TUBAN, MCE – Sekolah bukan lagi sekadar ruang beralas ubin dengan papan tulis yang kaku. Di tengah ancaman krisis iklim dan ketahanan pangan global, Provinsi Jawa Timur mengambil langkah progresif yang menyengat kesadaran publik. Melalui Program Sekolah Inovatif Ketahanan Pangan (SIKAP) 2026, dunia pendidikan dipaksa keluar dari zona nyaman teori menuju aksi nyata di tanah berlumpur. Selasa (19/5/2026).
SMA Negeri Kenduruan menjadi salah satu garda depan yang mengamini panggilan ideologis ini. Sekolah di ujung barat Tuban ini melebur bersama gerakan masif yang menggerakkan ratusan ribu elemen pendidikan se-Jawa Timur untuk satu tujuan: berdaulat atas pangan dari halaman sekolah sendiri.
Program SIKAP bukan agenda gimmick atau seremonial potong pita yang kerap menghiasi birokrasi. Ini adalah gerakan kolosal. Data dari Pemerintah Provinsi Jawa Timur mencatat, program ini menggerakkan secara serentak 110.481 jiwa—terdiri dari guru, siswa, dan anggota Pramuka—yang tersebar di 754 SMA, SMK, dan SLB negeri maupun swasta di seluruh penjuru Jawa Timur.
Di SMAN Kenduruan, atmosfer gerakan ini begitu terasa. Tidak ada sekat antara guru dan murid saat tangan-tangan mereka mulai berlumur tanah.

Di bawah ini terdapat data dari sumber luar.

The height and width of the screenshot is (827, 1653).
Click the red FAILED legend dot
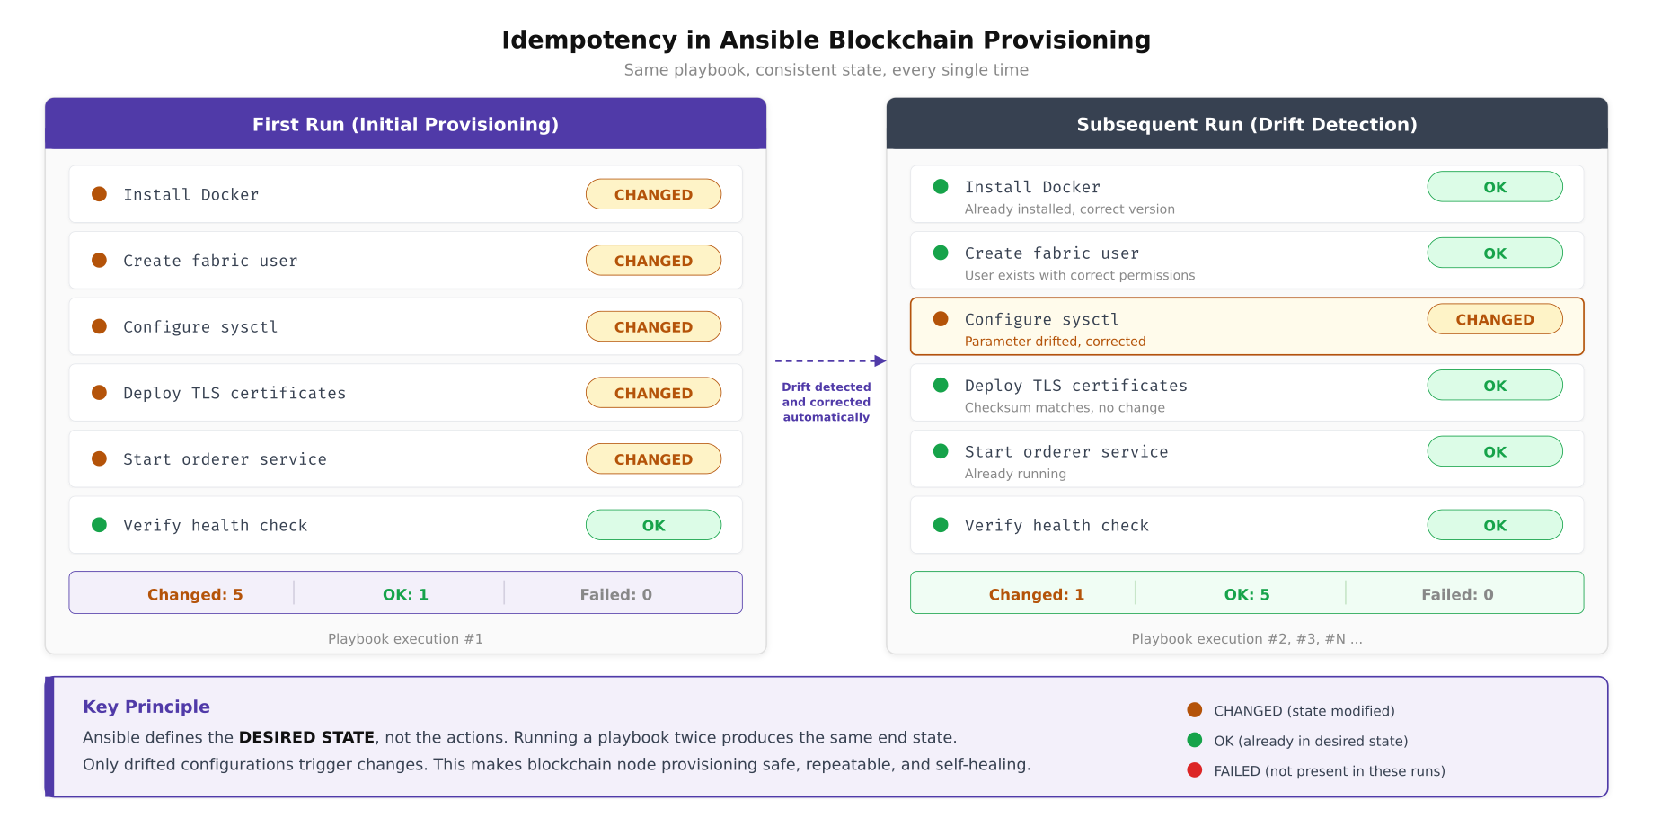coord(1194,770)
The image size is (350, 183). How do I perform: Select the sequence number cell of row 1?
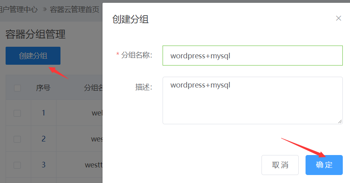43,113
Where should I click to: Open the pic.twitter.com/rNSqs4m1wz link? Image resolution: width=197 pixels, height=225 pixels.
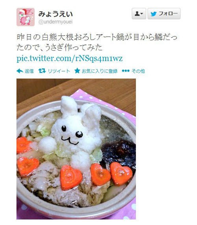[x=70, y=59]
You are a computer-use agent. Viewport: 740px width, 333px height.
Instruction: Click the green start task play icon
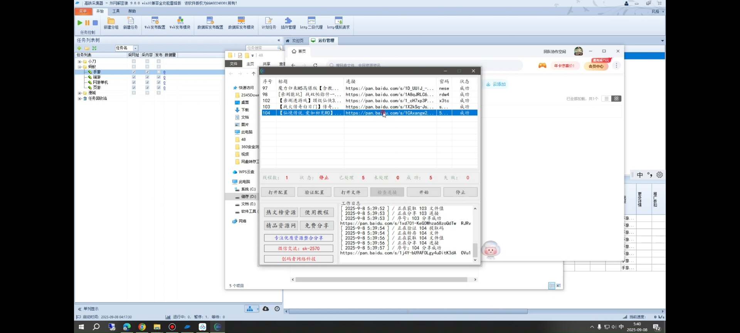click(80, 23)
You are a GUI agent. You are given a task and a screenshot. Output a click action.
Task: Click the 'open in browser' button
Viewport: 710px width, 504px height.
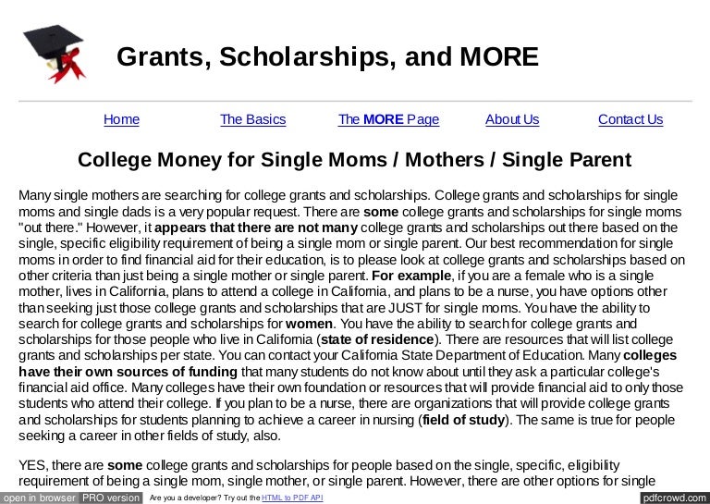coord(39,498)
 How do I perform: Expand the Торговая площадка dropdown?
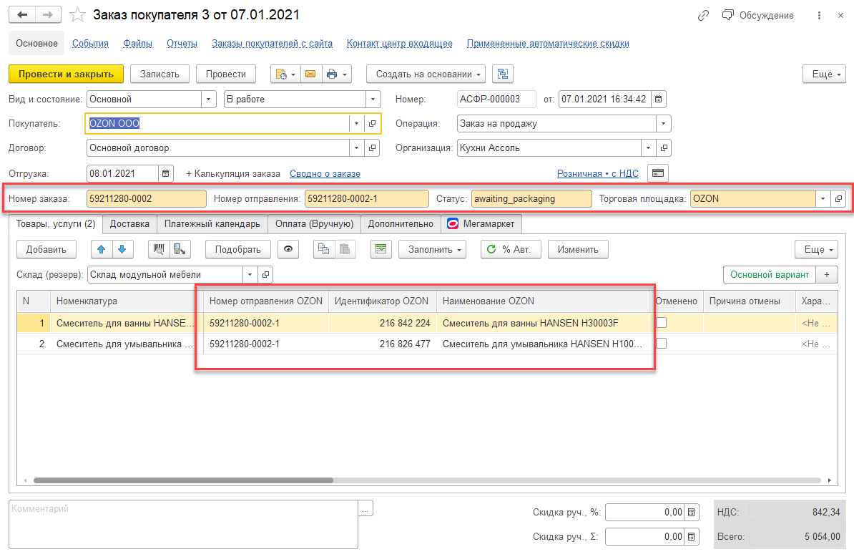point(823,198)

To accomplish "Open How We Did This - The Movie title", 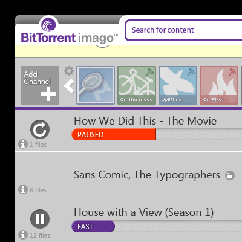I will pos(145,121).
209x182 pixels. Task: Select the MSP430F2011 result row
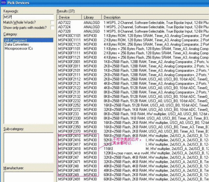tap(133, 66)
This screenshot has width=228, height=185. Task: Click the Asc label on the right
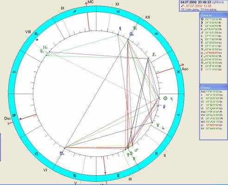(x=185, y=69)
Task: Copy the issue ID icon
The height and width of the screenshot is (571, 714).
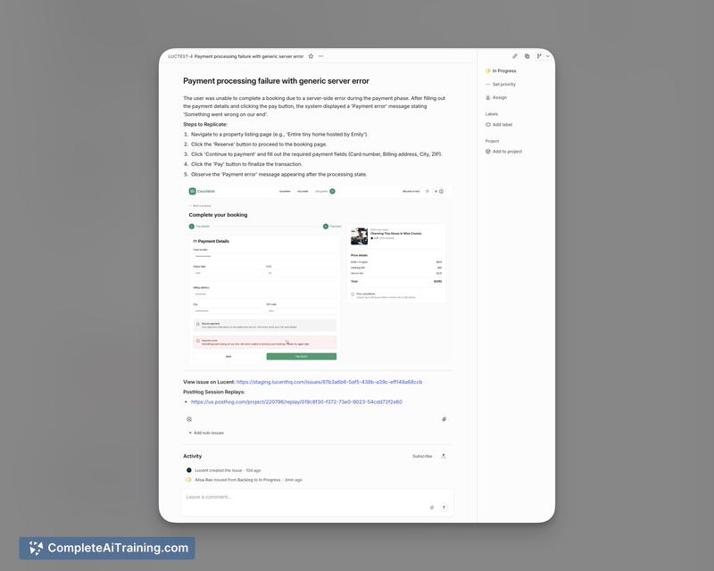Action: click(527, 56)
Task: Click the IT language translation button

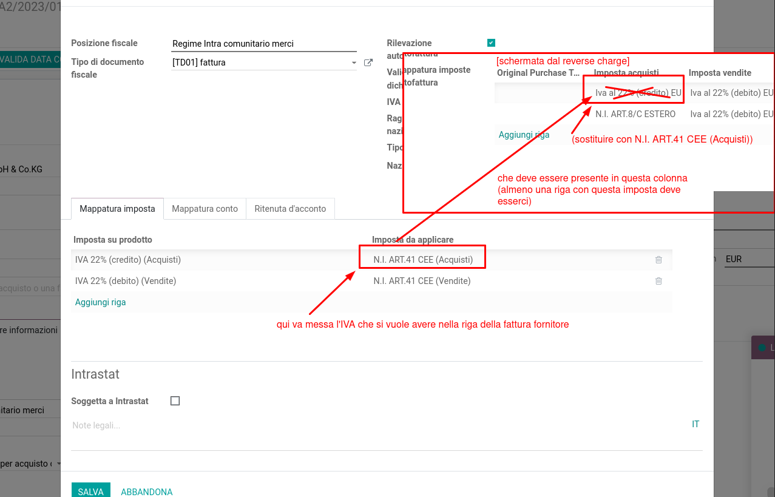Action: click(695, 424)
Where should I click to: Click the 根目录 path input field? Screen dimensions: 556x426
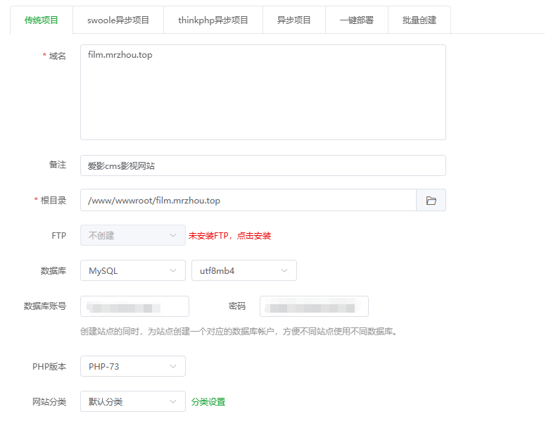click(248, 201)
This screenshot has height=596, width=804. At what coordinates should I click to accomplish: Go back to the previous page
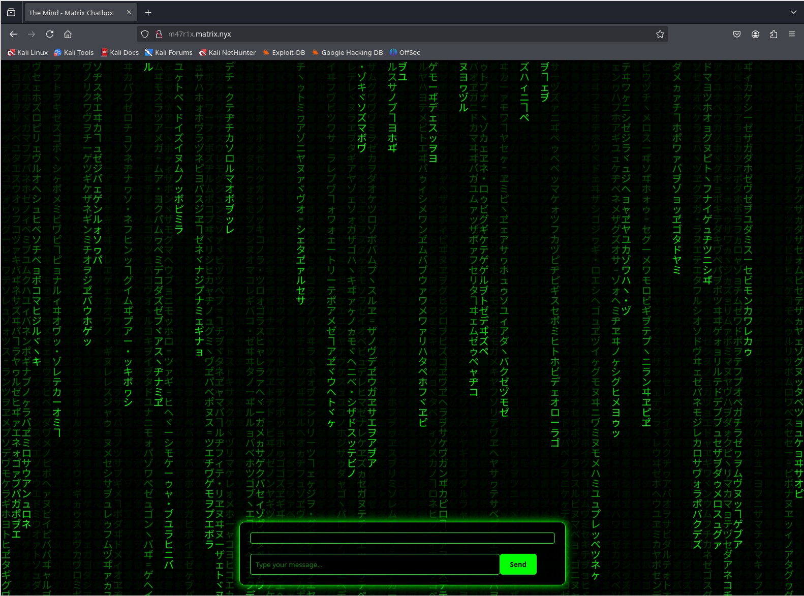coord(13,34)
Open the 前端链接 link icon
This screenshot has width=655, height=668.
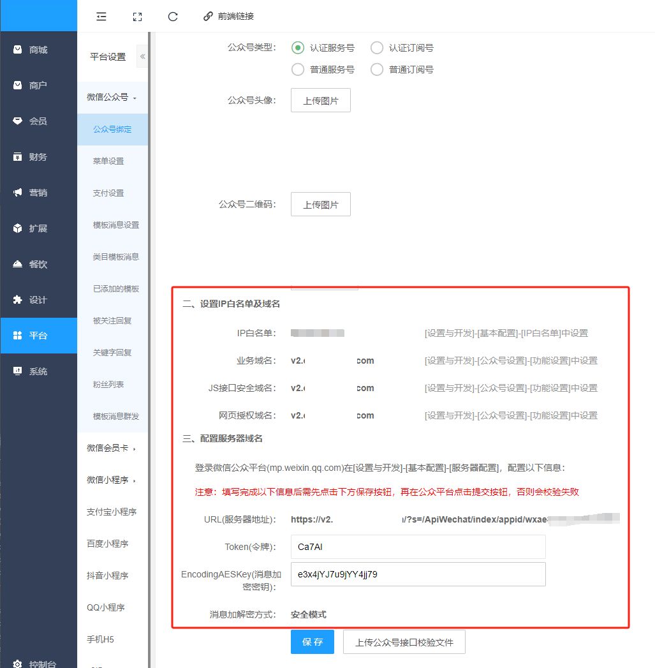tap(208, 17)
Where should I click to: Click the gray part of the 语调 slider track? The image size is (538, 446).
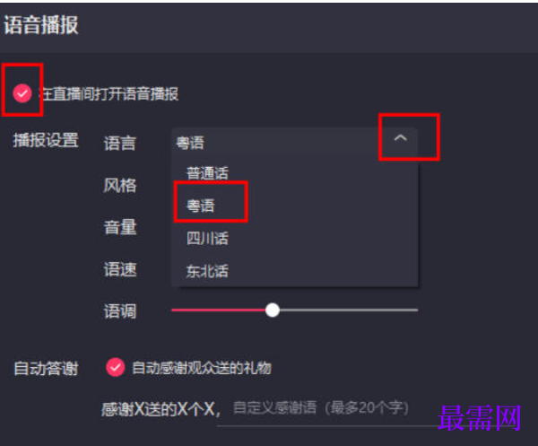(349, 310)
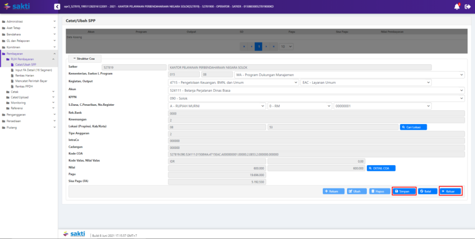Screen dimensions: 475x239
Task: Click the Simpan save button
Action: click(404, 191)
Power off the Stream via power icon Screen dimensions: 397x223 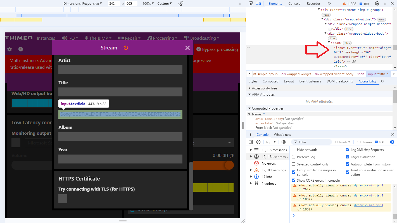pyautogui.click(x=125, y=48)
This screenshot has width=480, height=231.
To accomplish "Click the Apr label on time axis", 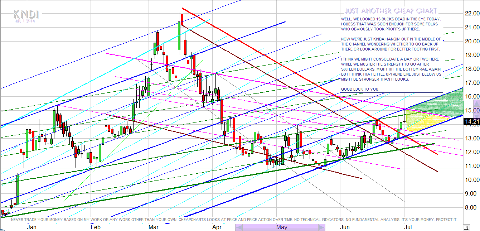I will click(x=217, y=227).
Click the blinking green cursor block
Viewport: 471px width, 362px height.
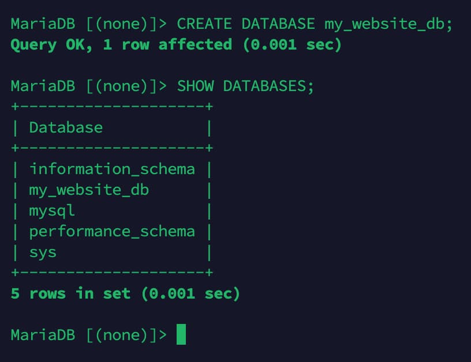point(181,334)
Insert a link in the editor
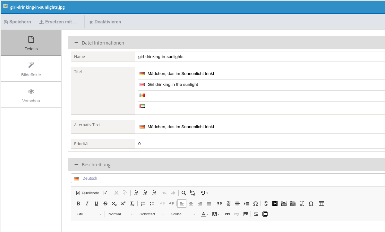The image size is (385, 232). [x=227, y=214]
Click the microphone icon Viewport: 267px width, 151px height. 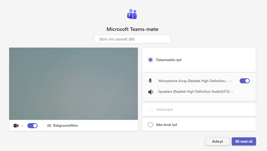(x=150, y=81)
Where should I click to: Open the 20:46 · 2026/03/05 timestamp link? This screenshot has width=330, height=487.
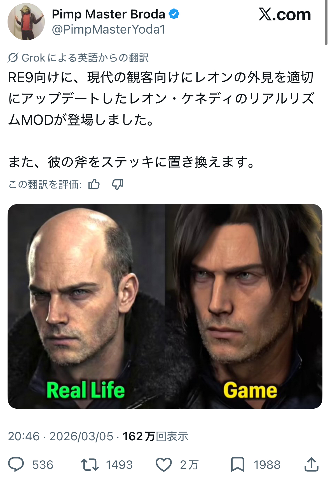pyautogui.click(x=60, y=436)
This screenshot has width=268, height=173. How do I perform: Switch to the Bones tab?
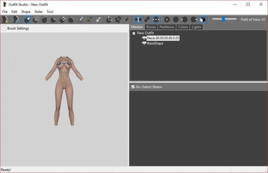click(151, 27)
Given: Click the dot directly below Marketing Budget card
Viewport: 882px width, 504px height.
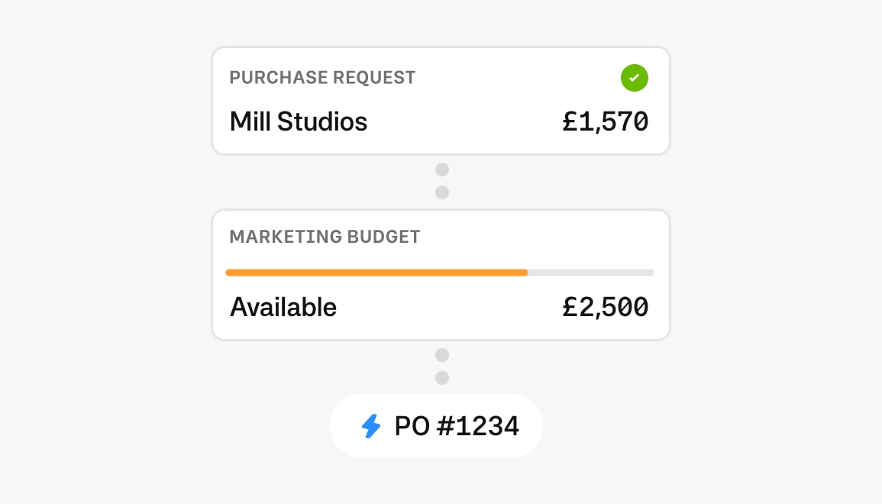Looking at the screenshot, I should tap(441, 355).
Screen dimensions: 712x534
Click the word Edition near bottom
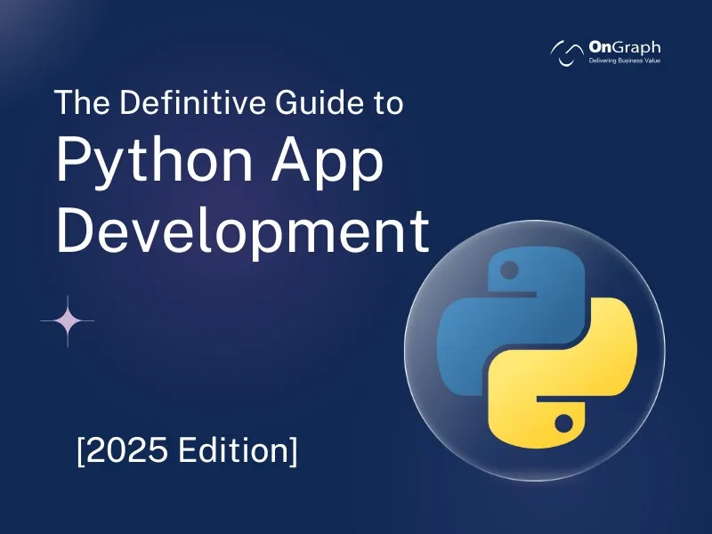[233, 450]
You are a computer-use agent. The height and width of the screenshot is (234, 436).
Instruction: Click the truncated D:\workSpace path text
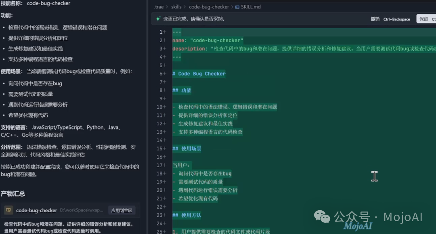pyautogui.click(x=81, y=210)
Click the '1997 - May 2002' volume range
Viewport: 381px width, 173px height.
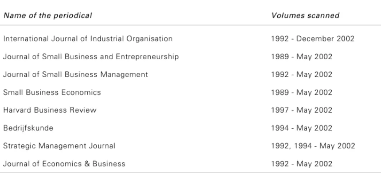301,110
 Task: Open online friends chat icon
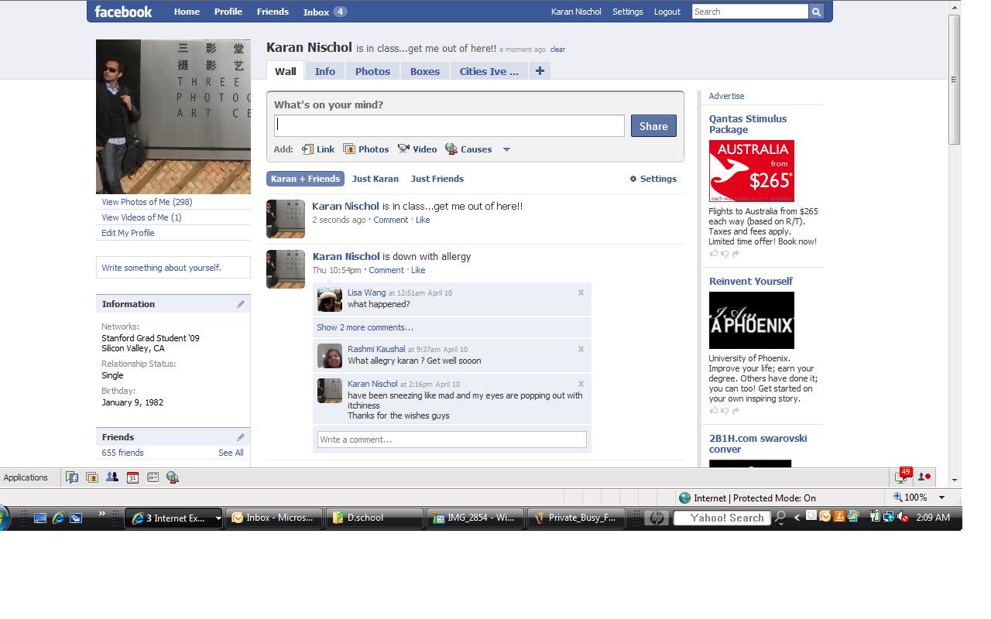click(924, 477)
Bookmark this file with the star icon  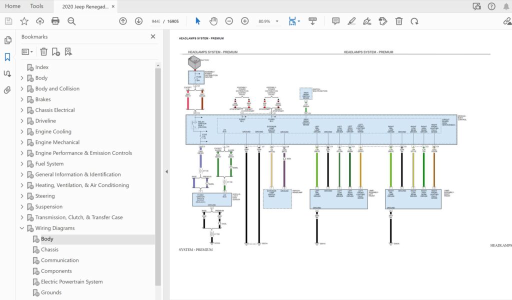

Mulai dari proses penanaman, penaburan benih ikan, perawatan intensif, hingga ritual panen raya dilakukan secara mandiri di lahan edukasi sekolah.
"Kami tidak sedang mengajari mereka menjadi petani tradisional, tetapi kami sedang menanamkan kesadaran bahwa masa depan bangsa ini bergantung pada bagaimana kita memperlakukan tanah kita hari ini," ujar salah satu transformator pendidikan di lapangan.
Gubernur Jawa Timur, Khofifah Indar Parawansa, menegaskan bahwa SIKAP 2026 dirancang sebagai respons taktis terhadap masa depan. Lembaga pendidikan dinilai sebagai ruang paling strategis untuk menanamkan kesadaran ekologis dan praktik nyata yang berkelanjutan.
Ada pesan menyengat yang ingin disampaikan melalui program ini: krisis pangan adalah ancaman nyata, dan dunia pendidikan tidak boleh tidur nyenyak di dalam kelas.
Melalui keterlibatan SMAN Kenduruan dalam panen serentak ini, target yang dibidik jauh melampaui angka tonase hasil produksi pangan. Ada tiga pilar karakter yang sedang ditempa secara ekstrem di lapangan:
1. Kemandirian: Memutus mentalitas ketergantungan dan menumbuhkan jiwa penyintas pada generasi muda.
2. Kepedulian Lingkungan: Memaksa siswa berinteraksi langsung dengan alam, memahami ekosistem, dan menghargai setiap bulir pangan yang tumbuh.
3. Semangat Gotong Royong: Meruntuhkan ego individualistis remaja era digital melalui kerja fisik yang komunal dan kolaboratif.
Keterlibatan SMAN Kenduruan dalam SIKAP 2026 adalah bukti bahwa sekolah di daerah tidak boleh dan tidak bisa lagi dipandang sebelah mata. Di atas lahan hijau sekolah, para siswa tidak hanya memanen sayur atau ikan, mereka sedang memanen masa depan.
Ketika daerah lain masih berwacana tentang ketahanan pangan di seminar-seminar formal, SMAN Kenduruan bersama ratusan sekolah lain di Jawa Timur telah memberikan jawaban konkret. Mereka membuktikan bahwa ketahanan bangsa sejatinya dimulai dari halaman belakang sekolah. (bp).